Gagne eventually became as well known for the mistakes made running his promotion as the years he spent as a top wrestling star, but this in no way negates just how massive Gagne’s star was shining while he was on top. Gagne’s AWA was standing strong in competition against both the NWA and WWE until late into the 1980s when his repeated errors caught up with him, and he was no longer physically capable of being his own top star. Nevertheless, Gagne remains one of wrestling’s true self-made men who wrote his own legend. Appropriately, he continued writing that legend as late as 2006, when he was inducted into the WWE Hall of Fame in addition to this earlier honor.
1. Lou Thesz
The first person inducted into any given Hall of Fame is an extremely important choice, and one that speaks volume about what the organization being established stands to represent. The inaugural inductee into the WWE Hall of Fame was Andre the Giant, a great choice to represent the sports entertainment side of pro wrestling, while also honoring a spectacular and one-of-a-kind career. The WCW Hall of Fame made an equally pointed move when establishing their Hall of Fame, the first induction to which was arguably the greatest professional wrestler in history, Lou Thesz.

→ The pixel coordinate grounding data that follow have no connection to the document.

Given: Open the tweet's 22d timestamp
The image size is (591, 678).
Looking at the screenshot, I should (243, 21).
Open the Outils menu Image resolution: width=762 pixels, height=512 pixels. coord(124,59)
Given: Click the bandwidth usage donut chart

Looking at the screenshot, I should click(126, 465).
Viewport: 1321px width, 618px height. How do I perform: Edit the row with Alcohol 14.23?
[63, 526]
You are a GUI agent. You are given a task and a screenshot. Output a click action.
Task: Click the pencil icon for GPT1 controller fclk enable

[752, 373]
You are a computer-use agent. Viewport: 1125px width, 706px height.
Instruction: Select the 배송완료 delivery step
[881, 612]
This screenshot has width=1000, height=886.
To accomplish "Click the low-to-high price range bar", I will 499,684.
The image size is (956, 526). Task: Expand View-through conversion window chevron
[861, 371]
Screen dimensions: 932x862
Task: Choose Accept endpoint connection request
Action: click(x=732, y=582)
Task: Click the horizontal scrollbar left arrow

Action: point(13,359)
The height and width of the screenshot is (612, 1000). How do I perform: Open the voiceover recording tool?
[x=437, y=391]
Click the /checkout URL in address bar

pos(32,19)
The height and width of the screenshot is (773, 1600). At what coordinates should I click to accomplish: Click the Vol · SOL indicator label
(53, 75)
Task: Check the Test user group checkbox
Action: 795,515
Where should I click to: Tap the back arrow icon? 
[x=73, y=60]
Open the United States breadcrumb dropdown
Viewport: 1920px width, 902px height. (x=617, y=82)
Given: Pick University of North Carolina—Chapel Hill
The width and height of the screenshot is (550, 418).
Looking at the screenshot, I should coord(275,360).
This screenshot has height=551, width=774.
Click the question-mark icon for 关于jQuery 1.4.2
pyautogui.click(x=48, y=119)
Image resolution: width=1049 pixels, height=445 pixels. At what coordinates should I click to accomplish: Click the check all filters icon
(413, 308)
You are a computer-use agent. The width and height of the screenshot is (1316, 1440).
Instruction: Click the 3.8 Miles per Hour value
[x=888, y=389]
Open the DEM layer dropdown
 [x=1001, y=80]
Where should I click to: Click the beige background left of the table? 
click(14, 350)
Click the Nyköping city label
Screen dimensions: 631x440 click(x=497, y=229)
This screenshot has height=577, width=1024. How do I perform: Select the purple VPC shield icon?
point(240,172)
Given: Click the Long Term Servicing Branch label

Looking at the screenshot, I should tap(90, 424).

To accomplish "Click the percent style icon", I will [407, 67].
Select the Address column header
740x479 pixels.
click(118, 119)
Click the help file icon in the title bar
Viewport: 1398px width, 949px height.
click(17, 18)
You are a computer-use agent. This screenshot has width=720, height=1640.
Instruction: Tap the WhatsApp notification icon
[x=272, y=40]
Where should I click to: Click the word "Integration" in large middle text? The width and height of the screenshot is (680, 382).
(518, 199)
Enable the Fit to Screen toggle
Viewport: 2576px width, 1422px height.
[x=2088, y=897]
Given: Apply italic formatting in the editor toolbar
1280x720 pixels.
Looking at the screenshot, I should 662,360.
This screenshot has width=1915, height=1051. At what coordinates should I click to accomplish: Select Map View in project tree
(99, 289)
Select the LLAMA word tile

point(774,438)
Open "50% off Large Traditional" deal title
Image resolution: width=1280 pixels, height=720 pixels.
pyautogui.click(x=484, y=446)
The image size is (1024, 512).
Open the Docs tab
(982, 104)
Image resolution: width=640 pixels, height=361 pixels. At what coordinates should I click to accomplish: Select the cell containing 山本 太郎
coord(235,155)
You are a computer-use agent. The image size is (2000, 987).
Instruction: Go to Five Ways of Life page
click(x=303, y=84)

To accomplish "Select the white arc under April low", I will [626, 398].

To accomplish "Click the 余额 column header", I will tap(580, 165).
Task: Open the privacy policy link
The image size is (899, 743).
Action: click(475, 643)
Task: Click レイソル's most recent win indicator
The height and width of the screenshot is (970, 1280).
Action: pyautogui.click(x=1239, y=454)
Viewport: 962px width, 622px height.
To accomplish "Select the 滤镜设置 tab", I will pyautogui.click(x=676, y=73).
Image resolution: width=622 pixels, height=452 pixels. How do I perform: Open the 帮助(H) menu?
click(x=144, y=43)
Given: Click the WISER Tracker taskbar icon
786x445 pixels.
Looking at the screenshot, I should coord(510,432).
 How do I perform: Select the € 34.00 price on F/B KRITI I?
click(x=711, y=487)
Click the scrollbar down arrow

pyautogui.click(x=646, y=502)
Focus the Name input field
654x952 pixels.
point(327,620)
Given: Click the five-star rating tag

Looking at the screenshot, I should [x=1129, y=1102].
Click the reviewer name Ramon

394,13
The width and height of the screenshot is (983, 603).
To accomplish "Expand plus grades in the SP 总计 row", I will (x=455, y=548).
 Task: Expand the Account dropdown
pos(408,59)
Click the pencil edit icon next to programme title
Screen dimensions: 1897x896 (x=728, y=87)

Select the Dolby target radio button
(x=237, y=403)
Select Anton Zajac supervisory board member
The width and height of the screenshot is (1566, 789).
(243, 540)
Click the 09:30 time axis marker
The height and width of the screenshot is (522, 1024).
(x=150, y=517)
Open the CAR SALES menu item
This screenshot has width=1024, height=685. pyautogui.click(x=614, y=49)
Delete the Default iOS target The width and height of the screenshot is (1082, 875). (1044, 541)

While the superstars on this list are all legends in one form or another, it might be fair to say none hold a candle to the significance Lou Thesz holds to the sport of pro wrestling. Thesz held the NWA World Heavyweight Champion six times, for a combined total of more than 10 years. Thesz won his first World Heavyweight Championship in 1937 while only 21-years-old, still making him the youngest person to hold such an honor more than eight decades later. Hardly a flash-in-the-pan, he went on to an unmatched legacy and a career that lasted until 1990, making him the only male wrestler to compete in seven decades. Thesz kept making wrestling appearances for various promotions well after his retirement, including a rare interview in WWE for Tuesday Night Titans. After decades of being considered one of the most unforgivable snubs, Thesz was finally inducted into the WWE Hall of Fame in 2016, with the distinction of being a “legacy” inductee.